Every record shown here must be duplicated without change.
⟨
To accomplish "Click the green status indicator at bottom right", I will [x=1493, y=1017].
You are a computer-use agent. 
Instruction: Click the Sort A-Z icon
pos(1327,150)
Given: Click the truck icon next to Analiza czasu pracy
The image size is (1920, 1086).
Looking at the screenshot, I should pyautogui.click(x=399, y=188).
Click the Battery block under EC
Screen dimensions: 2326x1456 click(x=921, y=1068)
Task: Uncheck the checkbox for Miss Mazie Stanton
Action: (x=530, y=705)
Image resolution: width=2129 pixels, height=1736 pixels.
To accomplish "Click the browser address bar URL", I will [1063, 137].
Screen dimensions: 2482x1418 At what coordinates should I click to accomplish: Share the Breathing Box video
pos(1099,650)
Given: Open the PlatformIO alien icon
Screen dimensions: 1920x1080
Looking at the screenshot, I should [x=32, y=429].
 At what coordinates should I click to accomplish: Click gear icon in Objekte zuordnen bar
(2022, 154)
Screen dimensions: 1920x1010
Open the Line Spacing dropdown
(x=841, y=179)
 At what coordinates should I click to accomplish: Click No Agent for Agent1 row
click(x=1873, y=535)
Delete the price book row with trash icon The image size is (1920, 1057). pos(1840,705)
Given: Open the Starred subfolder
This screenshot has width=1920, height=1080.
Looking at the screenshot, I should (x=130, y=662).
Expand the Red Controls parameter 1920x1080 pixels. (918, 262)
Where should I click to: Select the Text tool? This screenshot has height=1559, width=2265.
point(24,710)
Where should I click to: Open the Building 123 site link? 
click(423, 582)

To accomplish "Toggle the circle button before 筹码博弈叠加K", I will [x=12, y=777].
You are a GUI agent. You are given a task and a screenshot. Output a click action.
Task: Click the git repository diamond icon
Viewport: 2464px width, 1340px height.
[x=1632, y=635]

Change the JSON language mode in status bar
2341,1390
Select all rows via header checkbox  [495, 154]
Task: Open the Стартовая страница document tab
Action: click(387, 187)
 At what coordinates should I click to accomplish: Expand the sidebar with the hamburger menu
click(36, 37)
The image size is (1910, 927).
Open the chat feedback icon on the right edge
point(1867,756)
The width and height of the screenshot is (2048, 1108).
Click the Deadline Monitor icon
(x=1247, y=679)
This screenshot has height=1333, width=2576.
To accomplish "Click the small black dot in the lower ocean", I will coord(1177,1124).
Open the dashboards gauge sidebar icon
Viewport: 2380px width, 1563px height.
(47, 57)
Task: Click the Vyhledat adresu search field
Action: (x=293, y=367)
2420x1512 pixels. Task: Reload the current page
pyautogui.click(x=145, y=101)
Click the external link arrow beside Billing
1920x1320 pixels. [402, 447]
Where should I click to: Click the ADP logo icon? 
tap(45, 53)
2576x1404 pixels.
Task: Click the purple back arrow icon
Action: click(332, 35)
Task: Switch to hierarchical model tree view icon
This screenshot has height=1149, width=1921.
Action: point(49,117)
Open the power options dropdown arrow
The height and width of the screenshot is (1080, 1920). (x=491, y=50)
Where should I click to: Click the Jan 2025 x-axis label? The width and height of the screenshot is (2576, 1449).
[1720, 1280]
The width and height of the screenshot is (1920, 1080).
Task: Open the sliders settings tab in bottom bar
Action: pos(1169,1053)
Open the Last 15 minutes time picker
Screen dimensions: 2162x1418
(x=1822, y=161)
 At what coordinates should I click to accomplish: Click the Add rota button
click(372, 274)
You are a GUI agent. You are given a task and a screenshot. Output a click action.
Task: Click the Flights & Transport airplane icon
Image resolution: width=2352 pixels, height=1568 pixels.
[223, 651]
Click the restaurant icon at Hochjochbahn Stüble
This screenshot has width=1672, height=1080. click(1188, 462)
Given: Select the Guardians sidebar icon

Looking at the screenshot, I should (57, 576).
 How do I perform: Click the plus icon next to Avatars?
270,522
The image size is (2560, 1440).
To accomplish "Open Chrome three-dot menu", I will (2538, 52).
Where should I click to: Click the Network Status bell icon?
⟩
-- SOLUTION BELOW --
To accomplish "Click the green status indicator at bottom right", I will [x=1493, y=1017].
You are a computer-use agent. 
Instruction: Click the Sort A-Z icon
pos(1327,150)
Given: Click the truck icon next to Analiza czasu pracy
The image size is (1920, 1086).
Looking at the screenshot, I should pyautogui.click(x=399, y=188).
Click the Battery block under EC
Screen dimensions: 2326x1456 click(x=921, y=1068)
Task: Uncheck the checkbox for Miss Mazie Stanton
Action: (x=530, y=705)
Image resolution: width=2129 pixels, height=1736 pixels.
To accomplish "Click the browser address bar URL", I will [1063, 137].
Screen dimensions: 2482x1418 At what coordinates should I click to accomplish: Share the Breathing Box video
pos(1099,650)
Given: Open the PlatformIO alien icon
Screen dimensions: 1920x1080
Looking at the screenshot, I should [x=32, y=429].
 At what coordinates should I click to accomplish: Click gear icon in Objekte zuordnen bar
(2022, 154)
Screen dimensions: 1920x1010
Open the Line Spacing dropdown
(x=841, y=179)
 At what coordinates should I click to accomplish: Click No Agent for Agent1 row
click(x=1873, y=535)
Delete the price book row with trash icon The image size is (1920, 1057). pos(1840,705)
Given: Open the Starred subfolder
This screenshot has width=1920, height=1080.
Looking at the screenshot, I should (x=130, y=662).
Expand the Red Controls parameter 1920x1080 pixels. (918, 262)
Where should I click to: Select the Text tool? This screenshot has height=1559, width=2265.
point(24,710)
Where should I click to: Open the Building 123 site link? 
click(423, 582)

To accomplish "Toggle the circle button before 筹码博弈叠加K", I will [x=12, y=777].
You are a GUI agent. You are given a task and a screenshot. Output a click action.
Task: Click the git repository diamond icon
Viewport: 2464px width, 1340px height.
[x=1632, y=635]

Change the JSON language mode in status bar
2341,1390
Select all rows via header checkbox  [495, 154]
Task: Open the Стартовая страница document tab
Action: click(387, 187)
 At what coordinates should I click to accomplish: Expand the sidebar with the hamburger menu
click(36, 37)
The image size is (1910, 927).
Open the chat feedback icon on the right edge
point(1867,756)
The width and height of the screenshot is (2048, 1108).
Click the Deadline Monitor icon
(x=1247, y=679)
This screenshot has height=1333, width=2576.
To accomplish "Click the small black dot in the lower ocean", I will coord(1177,1124).
Open the dashboards gauge sidebar icon
Viewport: 2380px width, 1563px height.
(47, 57)
Task: Click the Vyhledat adresu search field
Action: (x=293, y=367)
2420x1512 pixels. Task: Reload the current page
pyautogui.click(x=145, y=101)
Click the external link arrow beside Billing
1920x1320 pixels. [402, 447]
Where should I click to: Click the ADP logo icon? 
tap(45, 53)
2576x1404 pixels.
Task: Click the purple back arrow icon
Action: click(332, 35)
Task: Switch to hierarchical model tree view icon
This screenshot has height=1149, width=1921.
Action: point(49,117)
Open the power options dropdown arrow
The height and width of the screenshot is (1080, 1920). (x=491, y=50)
Where should I click to: Click the Jan 2025 x-axis label? The width and height of the screenshot is (2576, 1449).
[1720, 1280]
The width and height of the screenshot is (1920, 1080).
Task: Open the sliders settings tab in bottom bar
Action: pos(1169,1053)
Open the Last 15 minutes time picker
Screen dimensions: 2162x1418
(x=1822, y=161)
 At what coordinates should I click to accomplish: Click the Add rota button
click(372, 274)
You are a GUI agent. You are given a task and a screenshot. Output a click action.
Task: Click the Flights & Transport airplane icon
Image resolution: width=2352 pixels, height=1568 pixels.
[223, 651]
Click the restaurant icon at Hochjochbahn Stüble
This screenshot has width=1672, height=1080. click(1188, 462)
Given: Select the Guardians sidebar icon

Looking at the screenshot, I should (57, 576).
 How do I perform: Click the plus icon next to Avatars?
270,522
The image size is (2560, 1440).
To accomplish "Open Chrome three-dot menu", I will (2538, 52).
Where should I click to: Click the Network Status bell icon?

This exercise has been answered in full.